A svettare è stato il Banco Popolare con un balzo di oltre il 6% a quota 1,384 euro. Ieri l'istituto veronese ha varato il completamento della razionalizzazione della struttura societaria con la fusione per incorporazione del Credito Bergamasco e di Banca Italease. Per Credito Bergamasco il rapporto di cambio è stato deciso in 11,5 azioni Banco Popolare per ogni azione Credito Bergamasco. Banco Popolare stima che le operazioni di razionalizzazione della struttura societaria possano garantire un beneficio di oltre 50 punti base di Common Equity Tier 1 ratio.

Tra le banche si sono mosse molto bene anche Mediobanca (+2,69%) e Ubi Banca (+2,14%). Invariata Banca Mps dopo il tracollo dei giorni scorsi in scia alla decisione del cda della banca senese di proporre all'assemblea degli azionisti un aumento di capitale per un importo massimo di 3 miliardi di euro. Oggi intanto è arrivato il via libera della Commissione Europea al piano di ristrutturazione.

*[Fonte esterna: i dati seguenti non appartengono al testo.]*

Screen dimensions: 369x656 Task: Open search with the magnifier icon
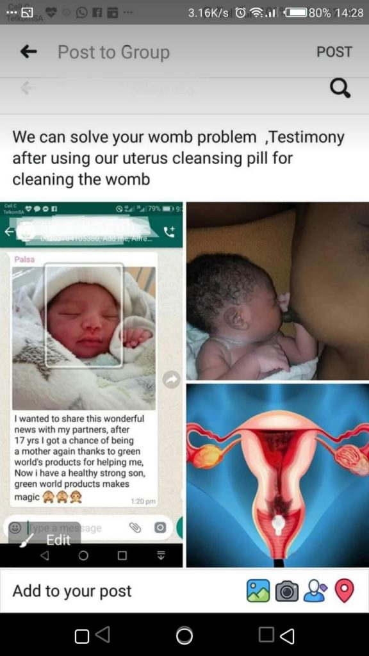(x=340, y=88)
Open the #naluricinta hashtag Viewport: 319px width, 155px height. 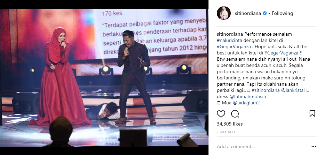[229, 40]
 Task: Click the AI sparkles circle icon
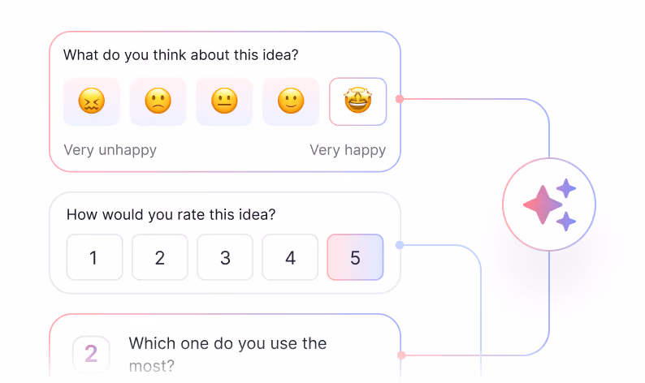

Acquisti su Telecom Italia (+0,74% a 0,68 euro). Riflettori sul Brasile con il Sole 24 Ore che riporta l'indiscrezione circa la conclusione dell'istruttoria da parte dell'antitrust brasiliana sull'ascesa di Telefonica in Telco che sarebbe stata ritenuta incompatibile con gli impegni antitrust.

Infine bene Assicurazioni Generali (+1,51%) nel giorno dell'Investor Day. Il ceo Mario Greco ha assicurato che si comincerà a remunerare adeguatamente gli azionisti con una politica di dividendi crescenti nel tempo una volta raggiunti i target sul capitale. Il Leone di Trieste riconferma il suo target principale al 2015, ossia il raggiungimento di un RoE Operativo del 13% aumentando il target di risparmi lordi a 750 milioni al 2015 e 1 miliardo di euro al 2016.